Lucic frequently speaks about the need to “keep his feet moving,” but this season has proven that it isn’t just a throwaway line. The veteran power-forward is known for being a bruising player who either wears down opponents or scares them away, but he and his teammates know that his speed can make him an even more difficult presence on the ice.
Reputations are what they are. Lucic is known as a power forward, and power forwards aren’t known for being fast. He’s just fine with people thinking that.
“Maybe because of the long stride and people don't see the feet moving as quick as the other guys, but for me personally I feel like it's never really been an issue,” Lucic said. “I feel like I've always been able to keep up with the pace and keep up with the speed. I've played in two Stanley Cup finals, and there's no faster pace than that. I've been able to keep up with that pace. If it's overlooked, I guess it's an advantage for me.”
Lucic couldn’t be putting his burst on display at a better time, as it’s a nice thing to have on his résumé as he makes his case for Team Canada. In fact, when Lucic and Brad Marchand were the Bruins wingers invited to this summer’s orientation camp, Marchand seemed like perhaps a better fit for the team given his speed. However, Marchand’s struggles this season make him an almost lock to miss the cut, while Lucic’s play has made him a viable candidate to compete on a stacked team.
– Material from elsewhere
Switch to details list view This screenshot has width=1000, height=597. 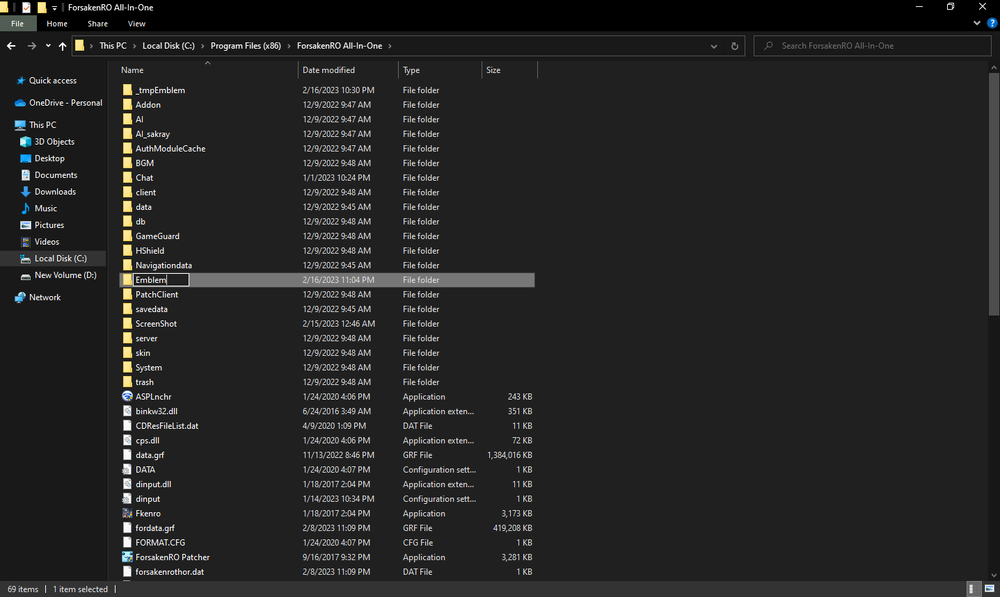pos(973,589)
Lucic is probably on the bubble, as Patrice Bergeron figures to have the best chance of the Bruins’ three orientation camp invites to make the team. His production thus far this season certainly helps his case though, as his 11 goals both lead the Bruins and give him more than some other bubble players in Logan Couture and Jamie Benn, among others. The team will be announced on Jan. 7.
How would Lucic translate to bigger ice? He says it hasn’t been an issue in the past, as he represented the under-20 Canada team in the 2007 Super Series against Russia. Lucic noted that when he was younger, one of his team’s opponents in the British Columbia Hockey League played on an Olympic-sized rink.
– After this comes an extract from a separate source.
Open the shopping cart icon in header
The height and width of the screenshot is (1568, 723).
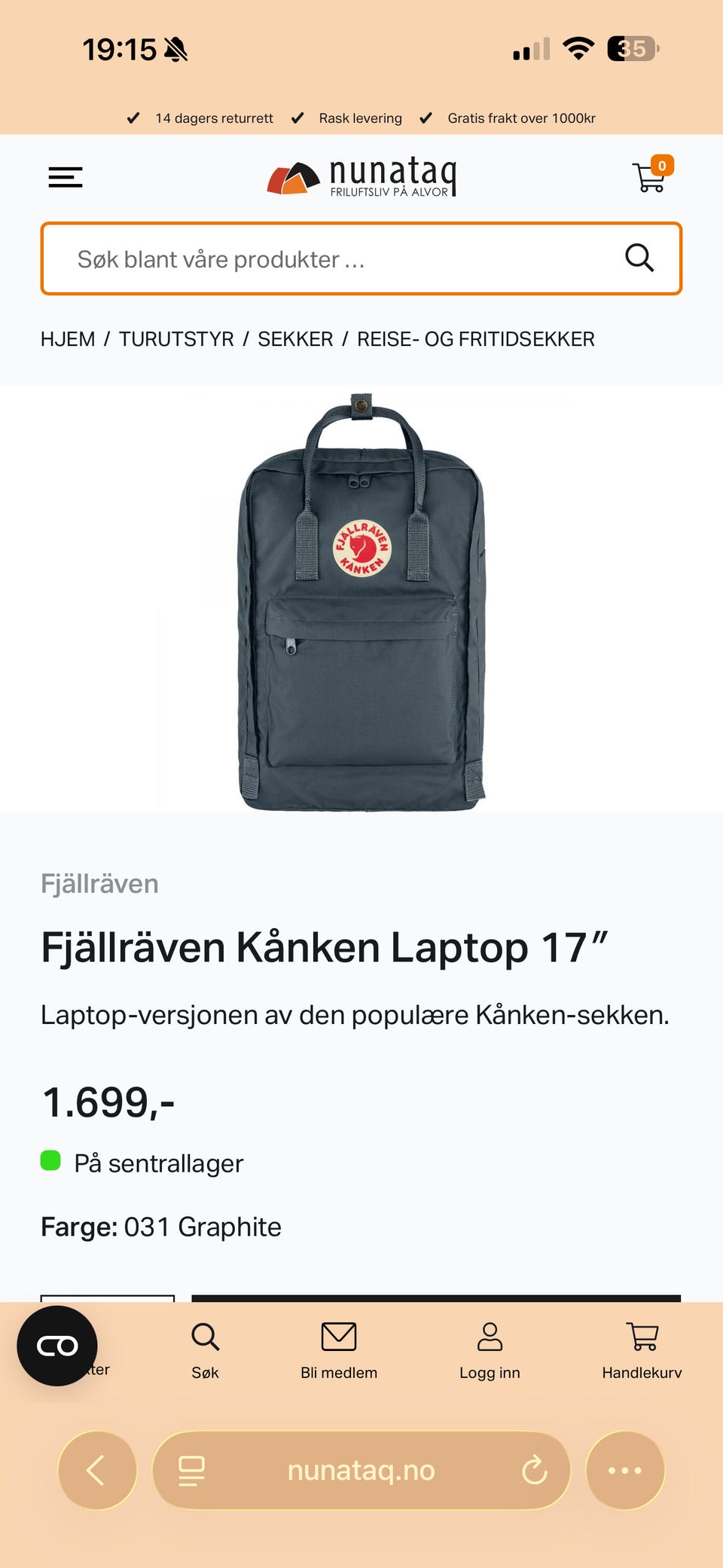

Team Canada wouldn’t be able to afford having a player out there who wasn’t moving well on the big ice. If Lucic was in the shape he was in last season after the lockout when he drifted through games, he’d be an easy cut. That hasn’t been the case, as Lucic has continued his pace from last postseason and has shown that his speed can be more of a weapon than people might think.
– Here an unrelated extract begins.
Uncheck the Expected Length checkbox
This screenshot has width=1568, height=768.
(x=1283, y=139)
As for the Olympics, Lucic definitely has the endorsement of one of Mike Babcock’s assistants.
“Milan is a good skater,” Julien said. “Once he gets going in a straight line, he gets there. At the end of it, you're going to look at if he fits into your top 23 or 22 players and go from there.”
Lucic has said over and over again that helping the Bruins is his top priority this season. His skating may or may not help him go to Sochi and play for Team Canada, but it has accomplished his main goal of being a being a better player for the Bruins.